Stored records:
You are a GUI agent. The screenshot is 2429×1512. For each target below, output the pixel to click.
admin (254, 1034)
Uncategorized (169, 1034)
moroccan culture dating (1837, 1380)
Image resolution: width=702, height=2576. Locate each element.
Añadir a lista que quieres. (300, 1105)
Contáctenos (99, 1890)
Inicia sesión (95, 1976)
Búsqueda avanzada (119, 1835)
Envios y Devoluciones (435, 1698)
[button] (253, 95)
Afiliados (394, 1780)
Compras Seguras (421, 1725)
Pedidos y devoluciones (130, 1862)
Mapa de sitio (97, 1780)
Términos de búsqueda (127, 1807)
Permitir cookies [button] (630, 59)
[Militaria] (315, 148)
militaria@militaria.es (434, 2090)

• Task to complete
Tally the lines of the entries that include the word "each" and give only the total.

• Answer to the exercise
2